Sereer-English Dictionary - compiled by volunteers for the US Peace Corps, this dictionary used the Sereer language as the starting point for its selection of words. Many of the 2000 terms on the list are therefore African priority concepts, rather than English concerns that have been rendered in Sereer. Some of the terms are too specific to the local culture to merit inclusion on a global priority list (not very many people, even elsewhere in Africa, need numerous terms relating to mangrove swamps), but others add important missing concepts to the base English terms we harvested from other sources. In the future, I would like to develop a cross-cultural priority list that culls many similar dictionaries.
Swadesh - the Swadesh list contains 200 terms that represent concepts deemed to exist in the largest number of languages. Because Swadesh lists have been prepared for many dozens of languages, its inclusion will promote rapid seeding of new languages within Kamusi.

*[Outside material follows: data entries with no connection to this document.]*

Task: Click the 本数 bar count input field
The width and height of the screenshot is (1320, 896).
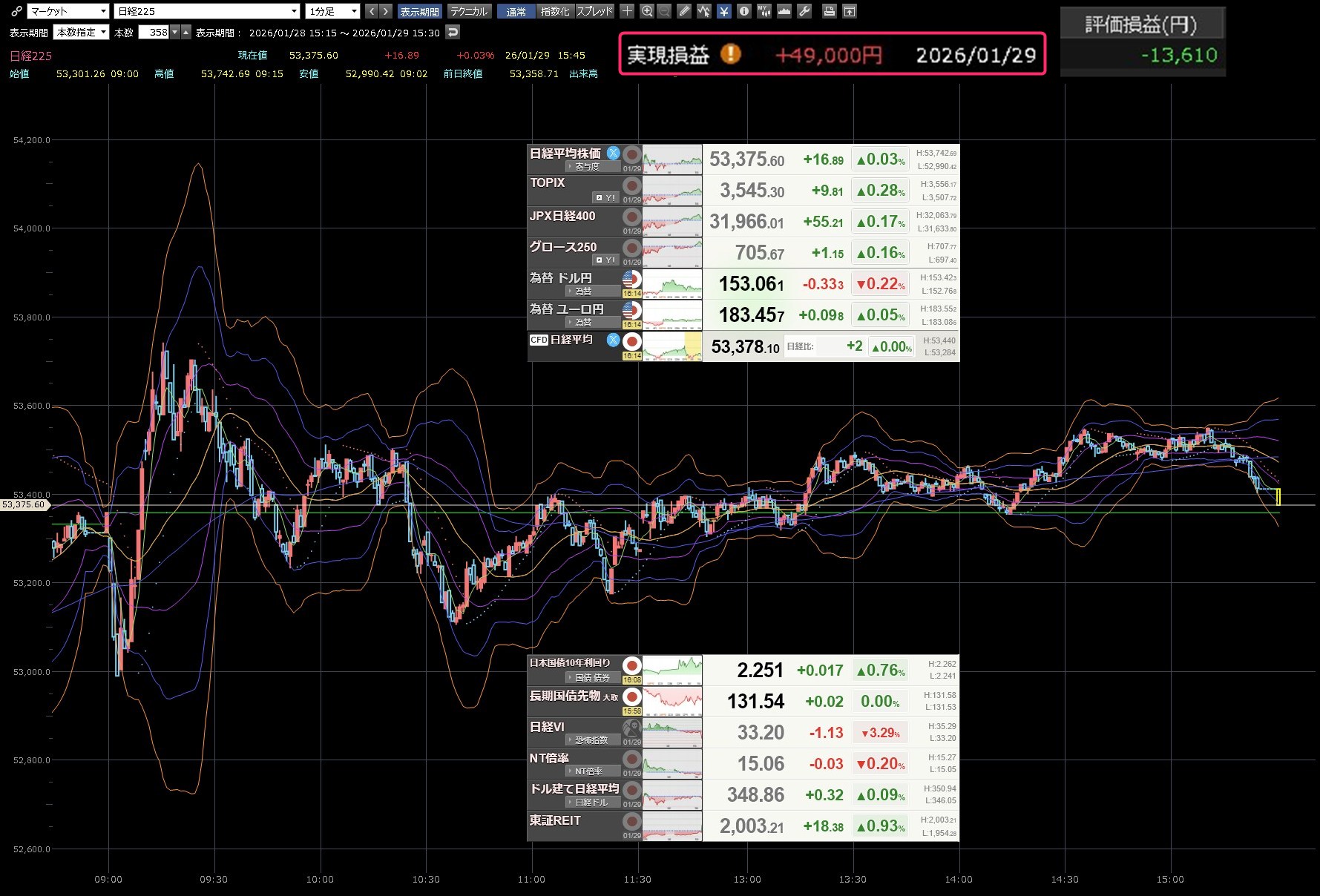Action: [x=154, y=32]
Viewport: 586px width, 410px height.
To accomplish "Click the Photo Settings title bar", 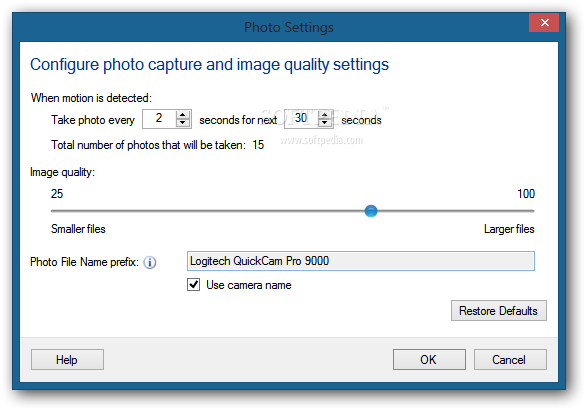I will [289, 27].
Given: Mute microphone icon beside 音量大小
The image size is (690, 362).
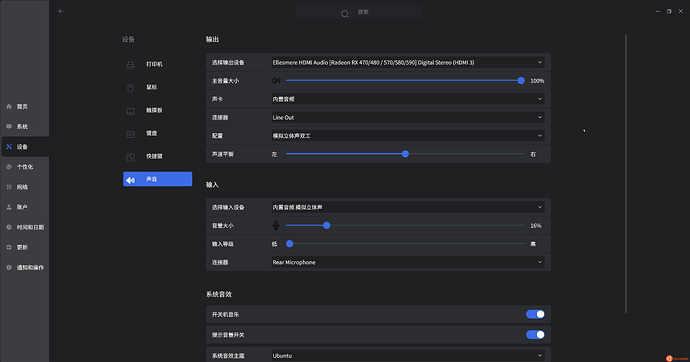Looking at the screenshot, I should click(276, 226).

VOA Special English - the Voice of America has a daily broadcast service called "Special English" that uses short sentences and a core vocabulary of 1500 terms. If the words on the list are adequate to deliver the news to a global audience every day, then they constitute a useful indicator of English priority concepts. In addition, the VOA list comes with open source definitions that we may choose to use for particular concepts.
The KamusiGOLD priority list compiled from all of these other lists is far from a definitive set of concepts that ought to be in a dictionary, but it does provide us with a good starting point. Over time, I expect to eliminate many of the words on the list, either because they are irrelevant as basic terms for a global dictionary, or because they are morphemes of words that already appear ("did" is a morpheme of "do"). We will also work in other lists that already have available multilingual data, such as the list of country and language names from CLDR that is available in more than 300 languages. I also plan to build additional lists that will either supplement or supplant the list under discussion. As Kamusi grows, we will be able to flag terms that are indigenous to a particular language - terms like "kanga" that have a complete entry in their language, but can only be given "explanatory translations" in English; these concepts can be collated into a graded compendium of non-English concepts to be cross-defined in other languages. We will also be keeping anonymous search records, so we will have millions of data points to show which terms people are searching for; such data will enable us to provide dictionary users with the concepts about which they are most curious.
For the moment, though, the priority list is a solid, rational starting point for documenting about 20,000 concepts across languages. It is not perfect, but it gets at a range of concepts that dictionary users will be searching for, with a realistic amount of work to put before our contributing partners for each language.